1 - Tuition and fees have been rising about 2x that of CPI (consumer price
index is the number reported in the media as "inflation").
<http://www.finaid.org/savings/tuition-inflation.phtml>

2 - Student loans are easy to get because legislation made them impossible to
discharge in bankruptcy. Federal subsidies to the lenders make them far more
profitable than just about any other loan.

------
ShabbyDoo
It's not likely that a MIT CS graduate will be incompetent, but the
probability of ineptitude increases quickly as one goes beyond the
internationally known, top-tier schools.

In some ways, the value of a formal education has been diminished. Thankfully,
I have never been forced to exclude candidates based on academic pedigree.
And, I test _everyone_ in interviews to see if they're clueful. So, if I'm
already willing to accept candidates without regard to pedigree and I have to
act as the gatekeeper myself, there's little disadvantage for an education
seeker (I had to choose words carefully here) to "take" OpenCourseware
classes, perhaps with a group. Furthermore, I'd respect such initiative much
more than someone who attended a mid-tier CS program (like I did).

------
dasil003
_...the football coach, and other expensive things that cost more than they
bring in._

This statement by itself shows how utterly ignorant the author is about
university cashflow.

------
ShabbyDoo
"recently began offering graduate courses in education administration, another
traditional cash cow, through a for-profit online provider"

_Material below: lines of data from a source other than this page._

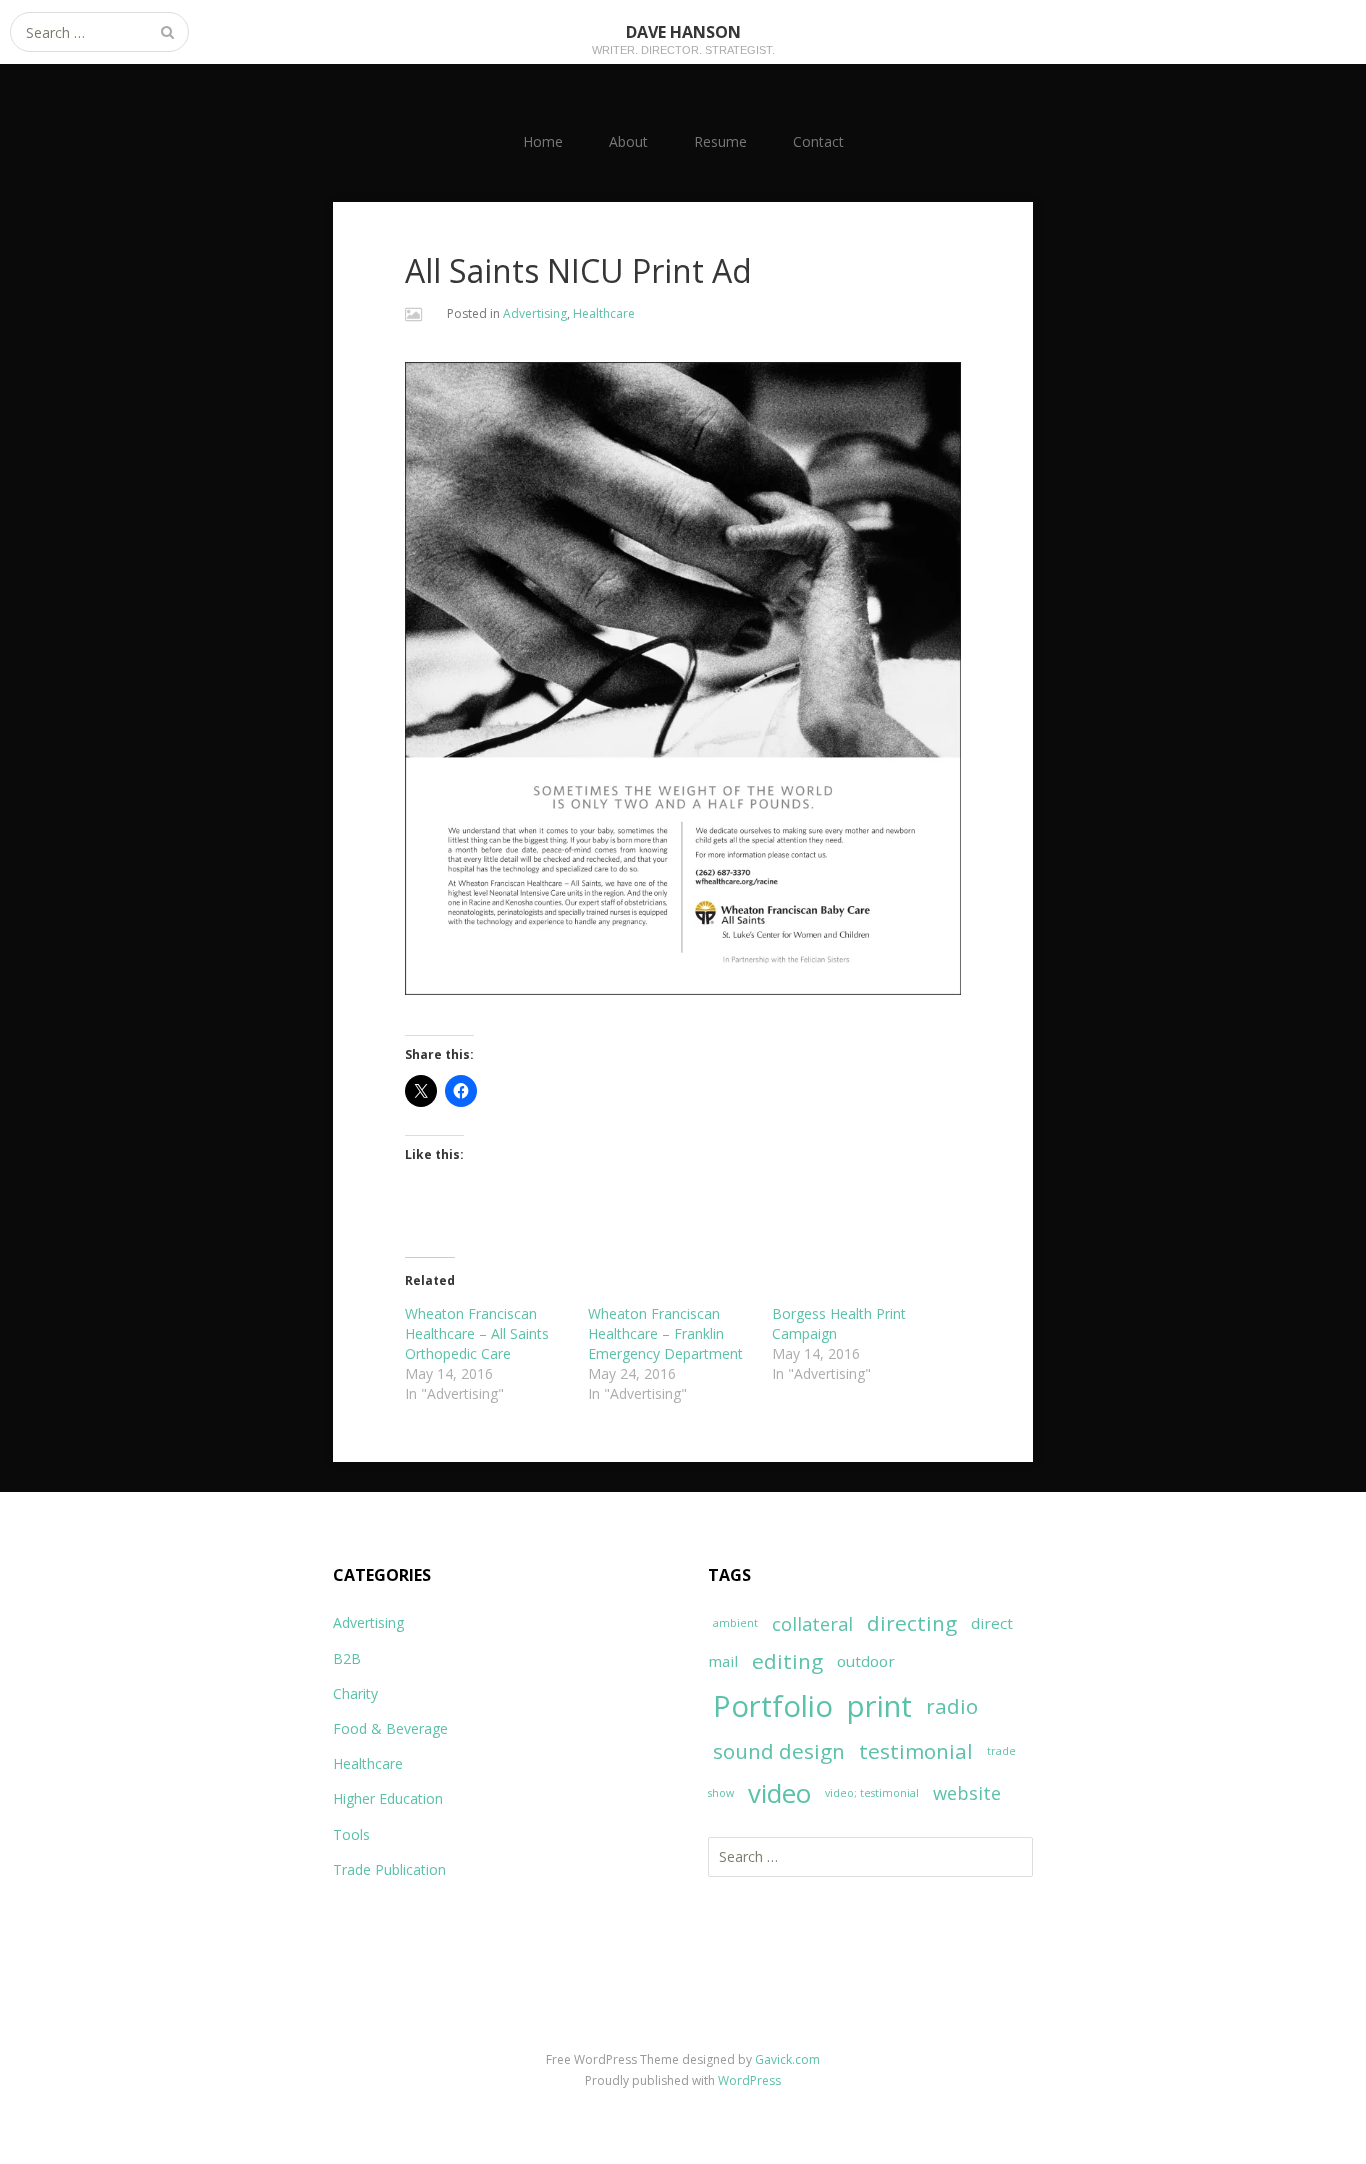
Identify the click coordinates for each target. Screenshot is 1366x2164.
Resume (720, 141)
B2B (347, 1658)
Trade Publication (389, 1869)
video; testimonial (872, 1793)
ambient (735, 1623)
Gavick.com (787, 2059)
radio (952, 1706)
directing (912, 1623)
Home (543, 141)
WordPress (749, 2080)
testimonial (916, 1751)
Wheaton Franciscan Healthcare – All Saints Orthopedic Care (477, 1333)
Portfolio (773, 1706)
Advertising (535, 313)
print (879, 1706)
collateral (812, 1624)
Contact (818, 141)
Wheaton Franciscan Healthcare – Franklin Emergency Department (665, 1333)
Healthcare (604, 313)
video (779, 1793)
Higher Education (388, 1798)
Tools (351, 1834)
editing (787, 1661)
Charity (355, 1693)
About (628, 141)
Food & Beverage (390, 1728)
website (967, 1793)
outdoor (866, 1661)
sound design (779, 1751)
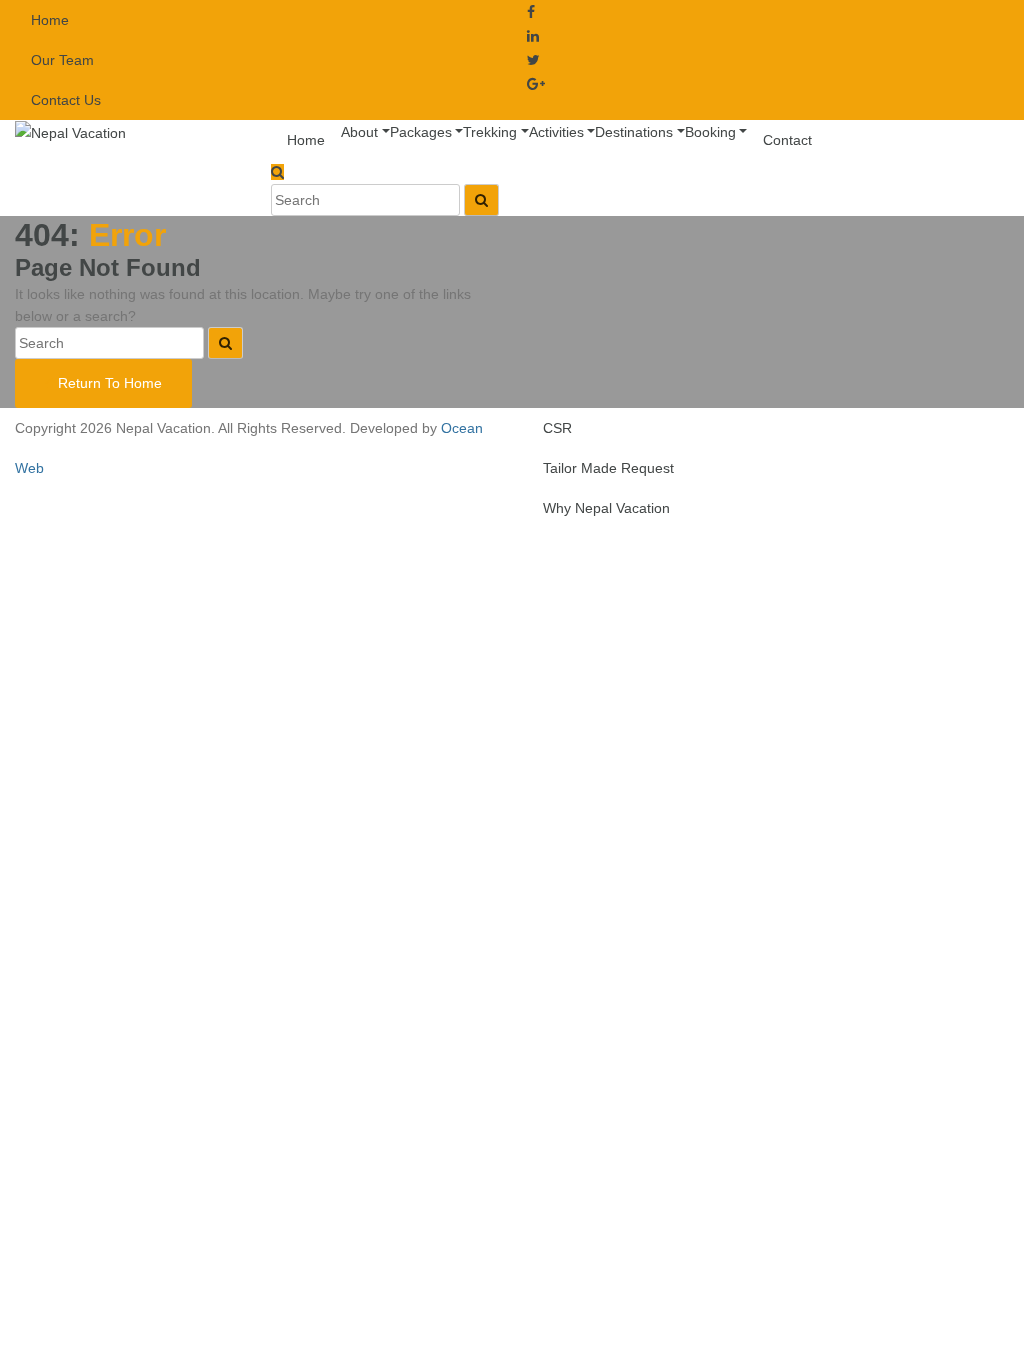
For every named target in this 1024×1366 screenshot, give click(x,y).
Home (50, 20)
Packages (421, 132)
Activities (556, 132)
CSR (557, 428)
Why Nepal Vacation (606, 508)
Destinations (634, 132)
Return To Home (110, 383)
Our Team (62, 60)
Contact (787, 140)
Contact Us (66, 100)
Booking (710, 132)
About (359, 132)
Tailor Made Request (608, 468)
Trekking (490, 132)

Yeah...it's a cash cow because one has to have a license (and therefore a
degree) to be a school administrator in the US.

------
AlleyRow
When faced with any threat, Universities will take the steps to evolve and
become more efficient. Newspapers failed to do so...hence their current
predicament.

------
vaksel
don't think so. Students are brainwashed from the first grade that you need a
college degree to get a good job, newspapers never had that

------
erlanger
College is not even remotely as necessary as most people think. Education,
however, is twice as important.

------
steve_mobs
I don't think so. Most companies require a university degree to hire someone.
The degree shows the firm that you are somewhat competent.